I was comparing notes with Jerry, known as Hi_Vel here on the campfire, about our individual creativity and inventions. I had already used and seen the value of his Scope Alignment Bar, but a tool to cure canted scopes, this had me salivating.

My invention is the large green one in the first picture and is used for recovering full rotation in your shoulder after rotator cuff surgery. Jerry's is the little white blob in the same picture.

My invention is for the Medical Journals as no one here will probably see the value of mine, so I will describe Jerry's as it is almost as simple and elegant as mine, hence the title of this thread.

The real value in the Reticle-Tru tool is that it doesn't incorporate a level, which can give a user too much confidence in an aspect of scope leveling, that could prove flawed. A level is only as good as you can mount it, as good as the level itself is and how well you could mount the level on the rifle and have the rifle square to the level.

Forget all that level stuff, I mounted the tool on my scope and put the rifle in the vise tipped to the right to show the value of the alignment in relation to the front sight and the center of the tang on this rifle. It is important that you use a constant to align everything on the rifle in accordance to the barrel and action, not aligning the tool to the center of the scope cap as it could be off-center and that is what you are trying to avoid.

Once the tool is mounted by simply attaching it to the rear of the scope with a special synthetic expansion memorizer, (rubber band) and then sighting the top and bottom points of the tool to the center of the barrel, I used the front sight on this rifle, and the center of the stock or tang of the action, to get a true reading of a perfectly vertical crosshair.

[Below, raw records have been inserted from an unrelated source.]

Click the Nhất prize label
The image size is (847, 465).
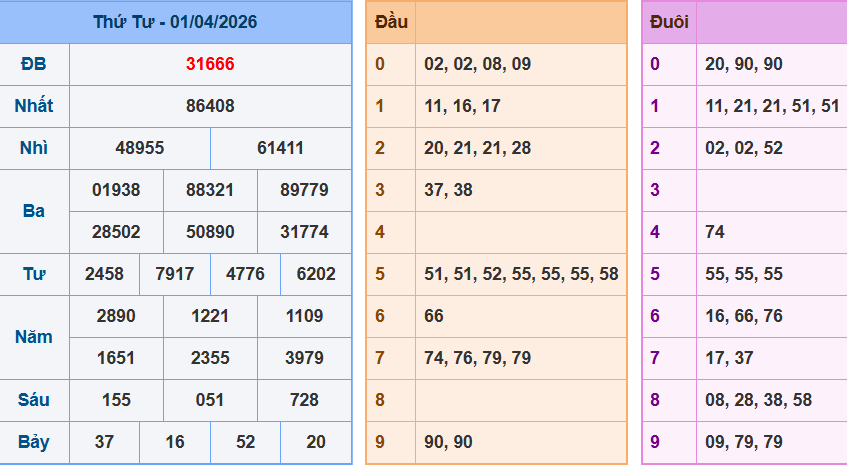pos(34,106)
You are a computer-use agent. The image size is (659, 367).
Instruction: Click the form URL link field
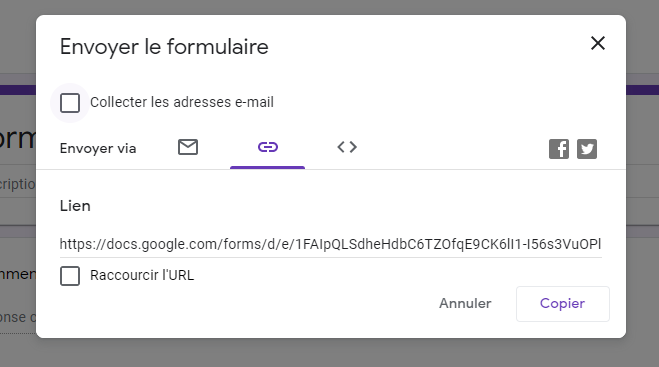(331, 244)
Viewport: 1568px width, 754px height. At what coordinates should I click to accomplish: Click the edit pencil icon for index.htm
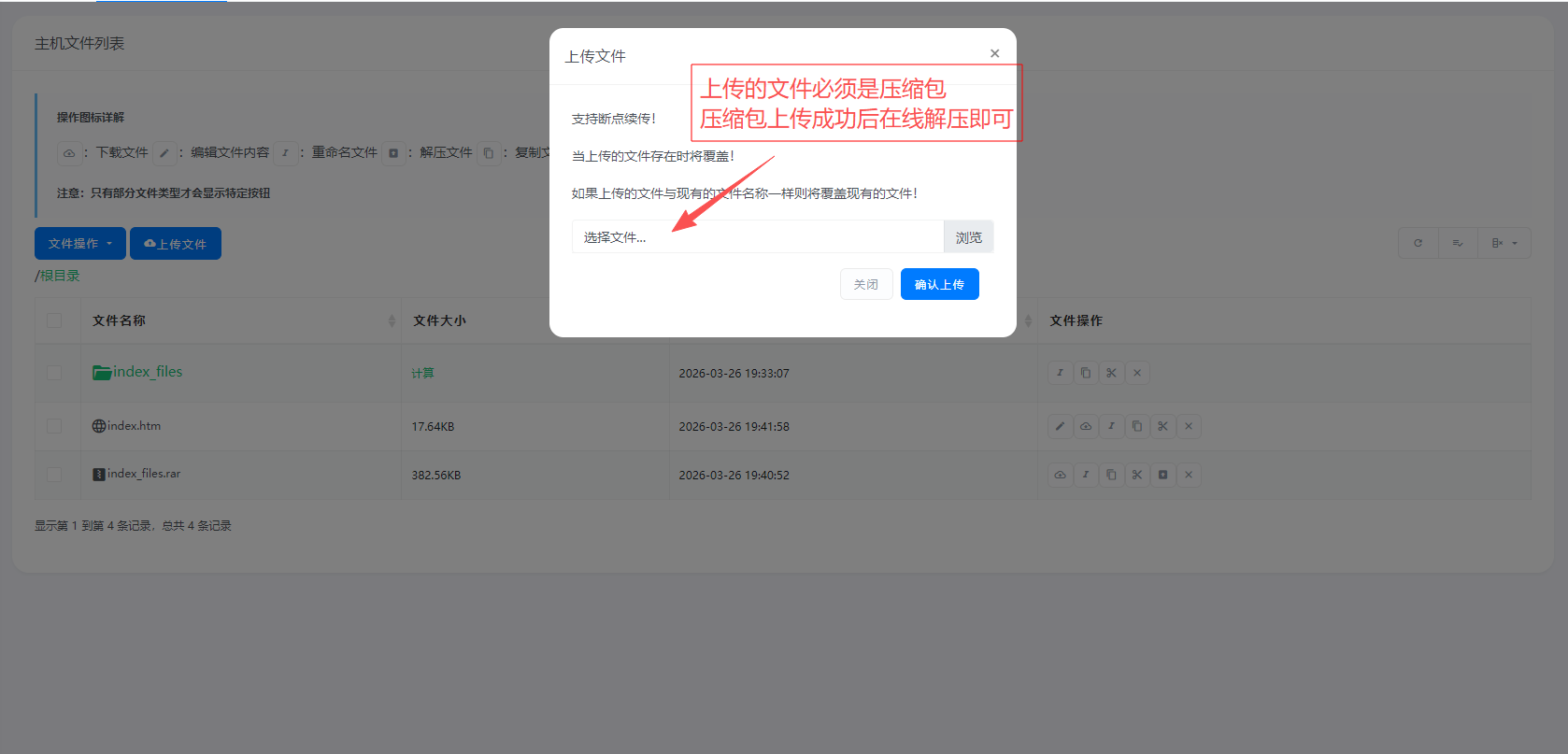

Then you look through the tool as if you were sighting the gun and see just how far off true vertical your scope really is. I have a bunch of rifles to correct as I have always held the gun up, judging vertical by how well I was actually holding the rifle in comparison to the earth and hoping I set the scope accordingly.

This tool simplified and perfected that process in one easy maneuver. This may not be the greatest invention next to my Therapy Device, but for the people reading here, it will no doubt have many more applications.